YOUR TASK: Express each line of the entries below as a JSON list of strings, one string per line, omitting blank lines. Exclude the pictures from the list.

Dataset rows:
•••••

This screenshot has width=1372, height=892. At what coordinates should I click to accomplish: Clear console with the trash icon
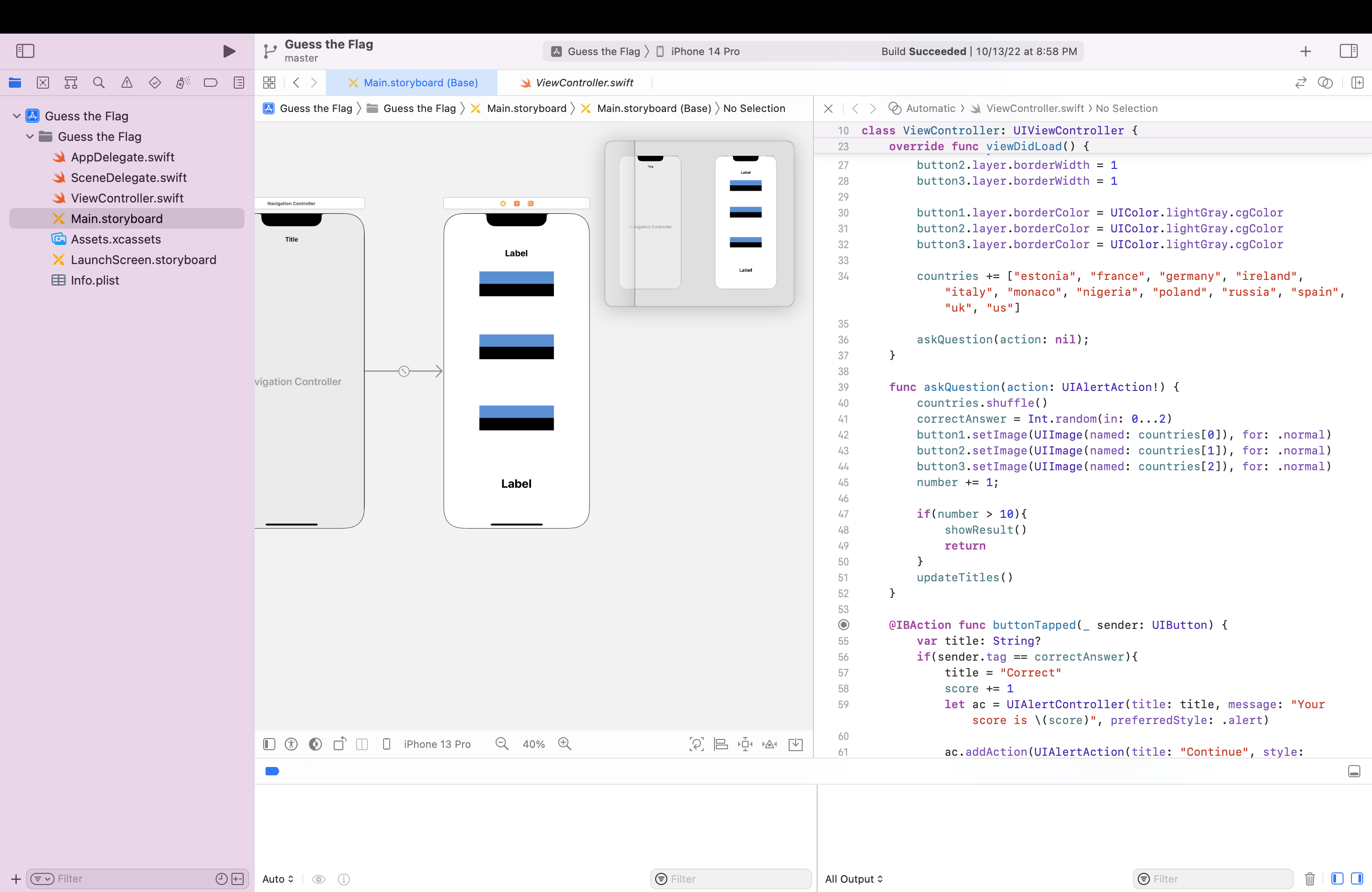1309,879
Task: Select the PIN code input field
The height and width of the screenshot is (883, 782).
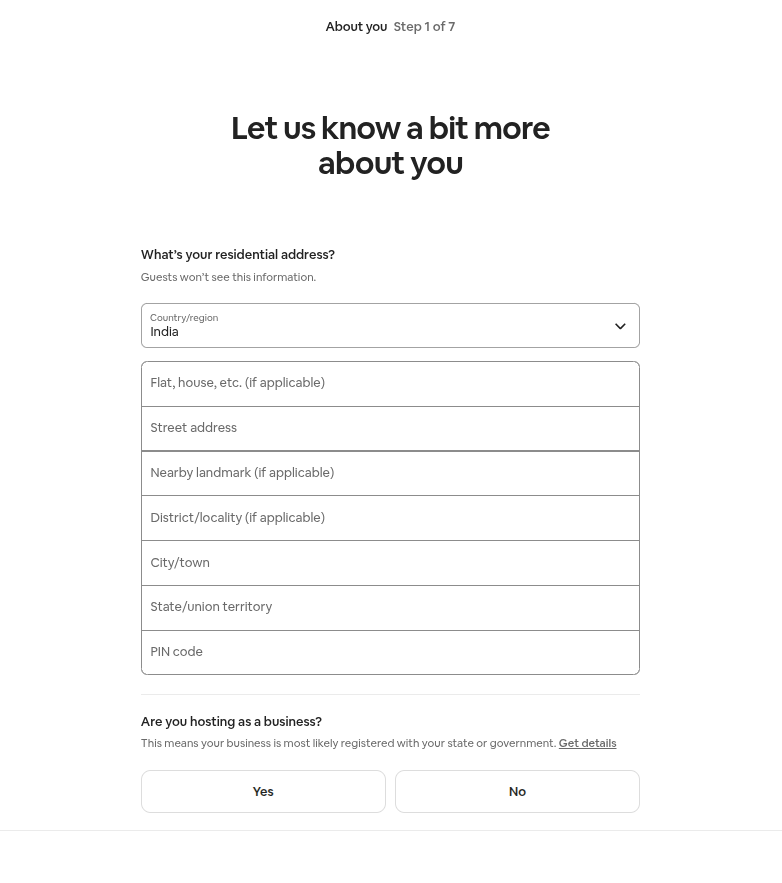Action: [390, 653]
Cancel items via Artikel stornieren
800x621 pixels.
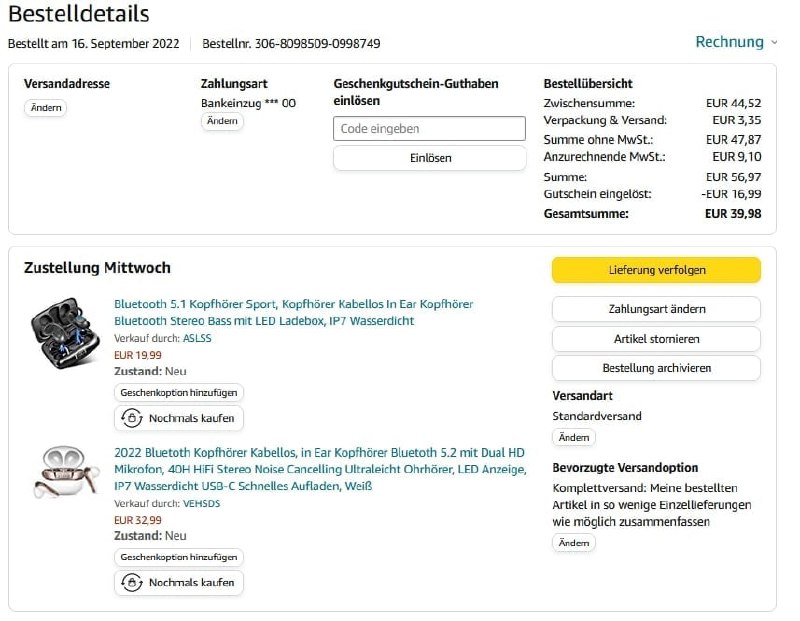pos(656,339)
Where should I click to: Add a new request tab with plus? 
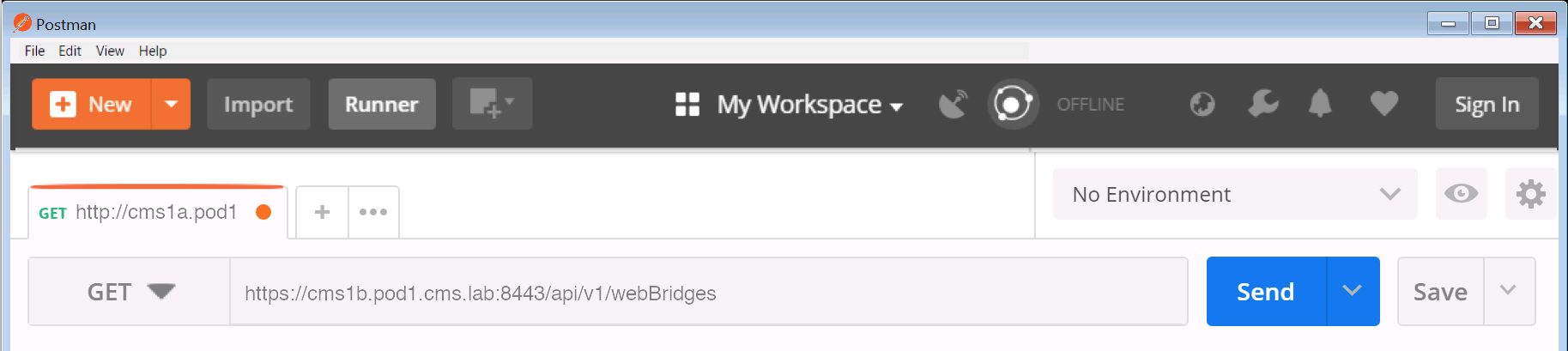pos(322,212)
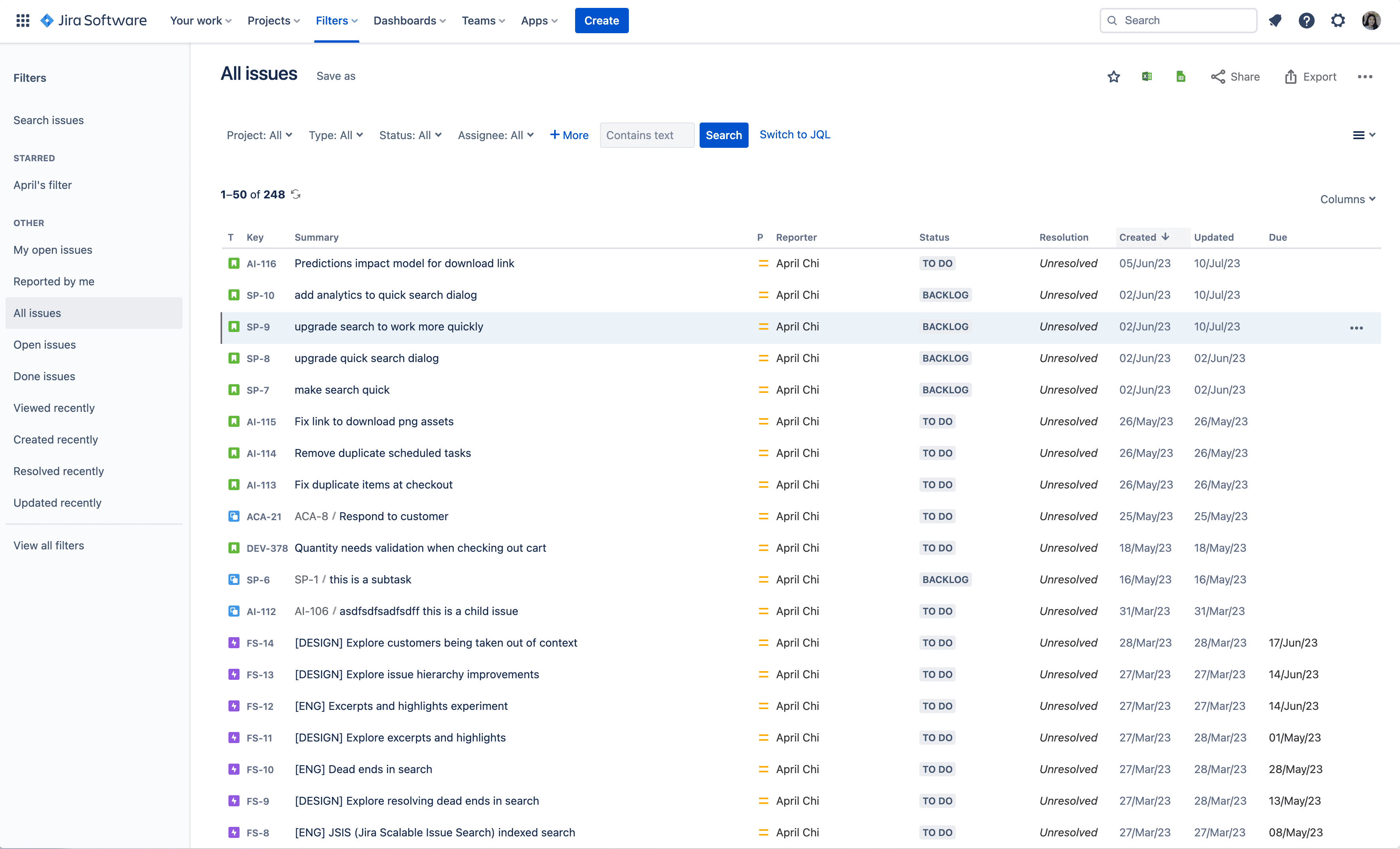Export issues to Excel
This screenshot has height=849, width=1400.
click(1147, 76)
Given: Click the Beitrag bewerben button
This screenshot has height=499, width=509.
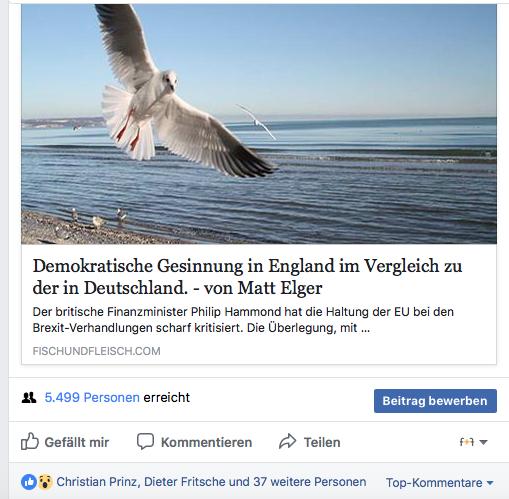Looking at the screenshot, I should pos(435,401).
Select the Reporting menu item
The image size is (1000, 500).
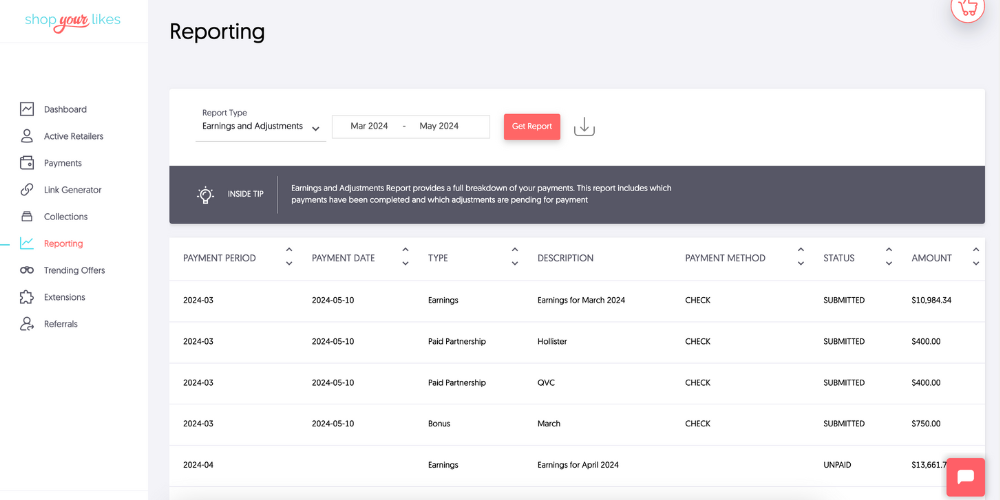[63, 244]
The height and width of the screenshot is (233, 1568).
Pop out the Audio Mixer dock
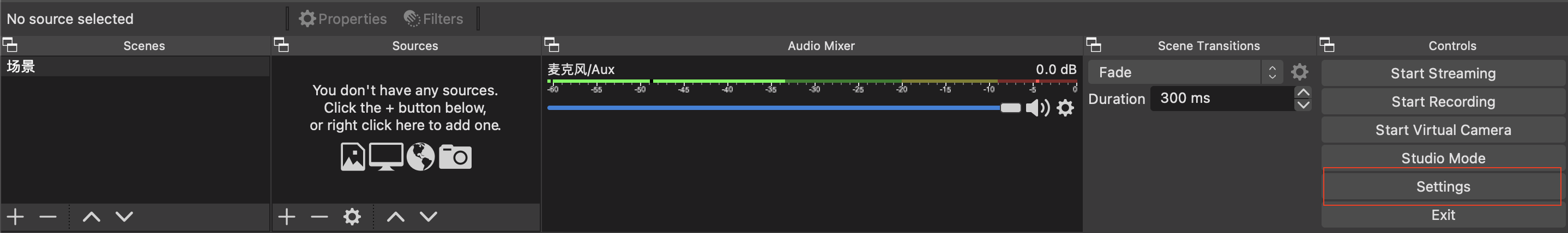(552, 45)
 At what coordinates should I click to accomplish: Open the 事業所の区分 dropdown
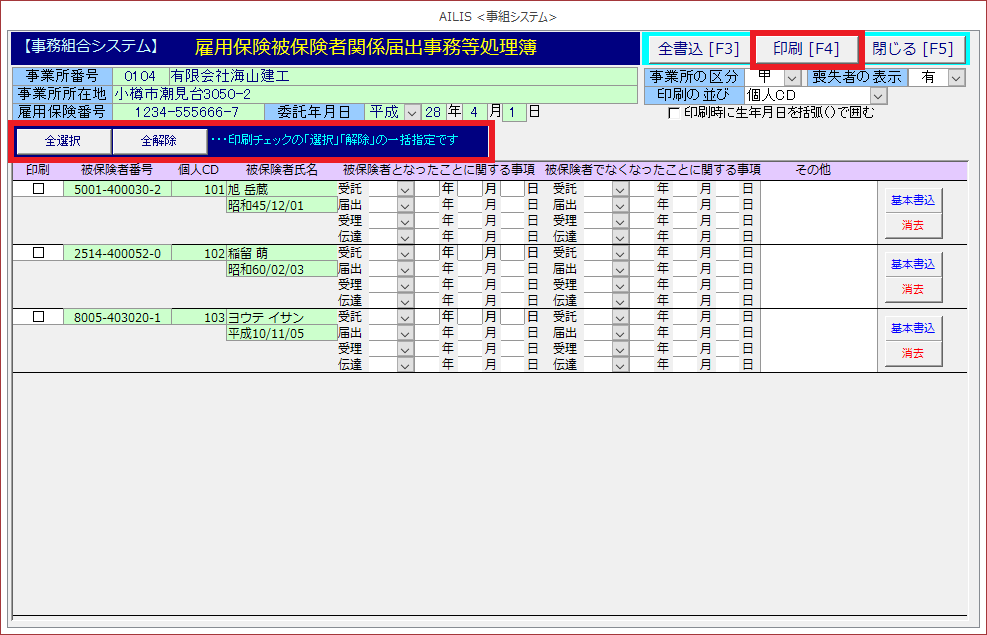point(791,77)
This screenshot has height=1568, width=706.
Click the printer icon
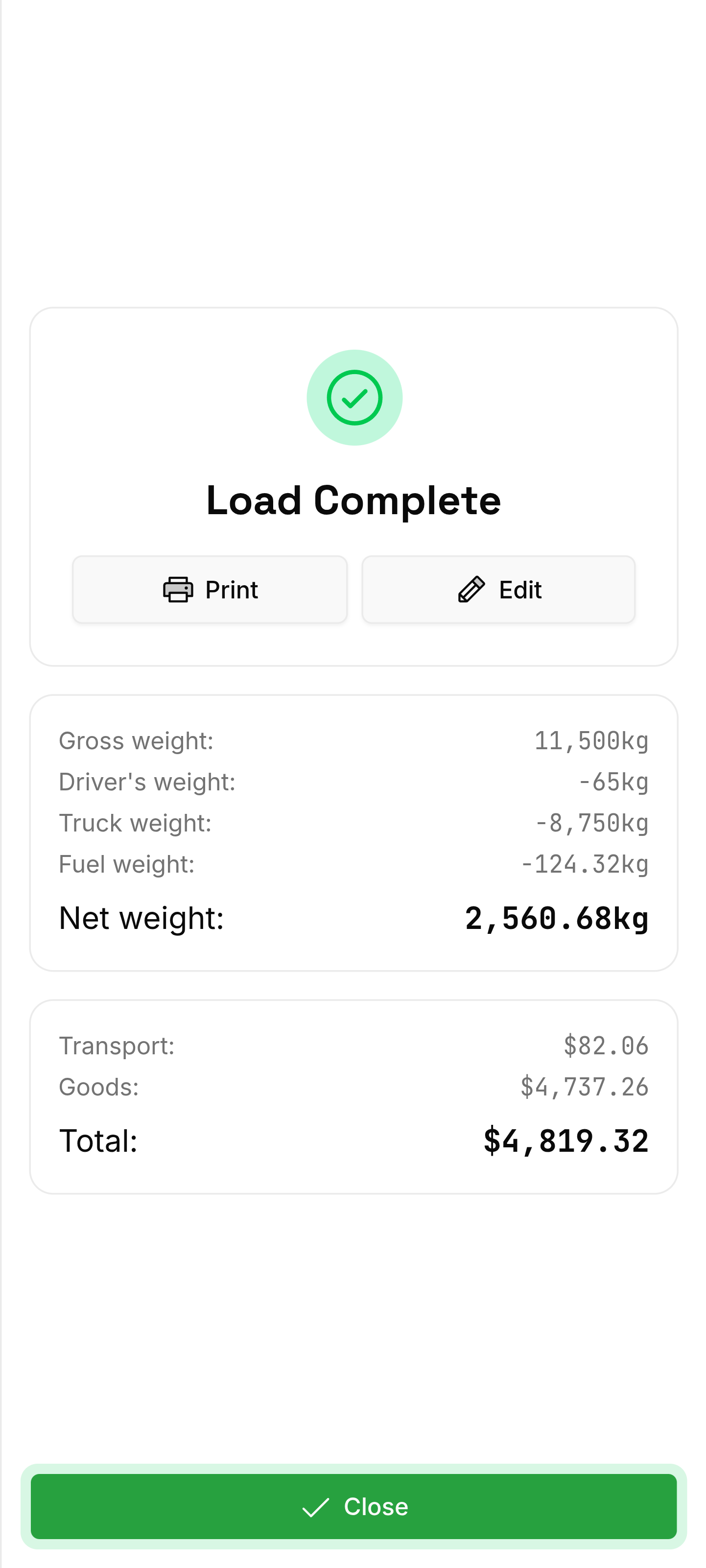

•••••

FINISHED ANSWER:
[
  "This screenshot has width=1372, height=892. At what coordinates should I click to accomplish: Clear console with the trash icon",
  "1309,879",
  "Task: Select the PIN code input field",
  "The height and width of the screenshot is (883, 782).",
  "Action: [390, 653]",
  "Cancel items via Artikel stornieren",
  "800x621 pixels.",
  "pos(656,339)",
  "Where should I click to: Add a new request tab with plus? ",
  "pos(322,212)",
  "Export issues to Excel",
  "This screenshot has height=849, width=1400.",
  "click(1147, 76)",
  "Given: Click the Beitrag bewerben button",
  "This screenshot has height=499, width=509.",
  "Looking at the screenshot, I should pos(435,401).",
  "Select the Reporting menu item",
  "The image size is (1000, 500).",
  "[63, 244]",
  "The height and width of the screenshot is (233, 1568).",
  "Pop out the Audio Mixer dock",
  "(552, 45)",
  " At what coordinates should I click to accomplish: Open the 事業所の区分 dropdown",
  "point(791,77)",
  "This screenshot has height=1568, width=706.",
  "Click the printer icon"
]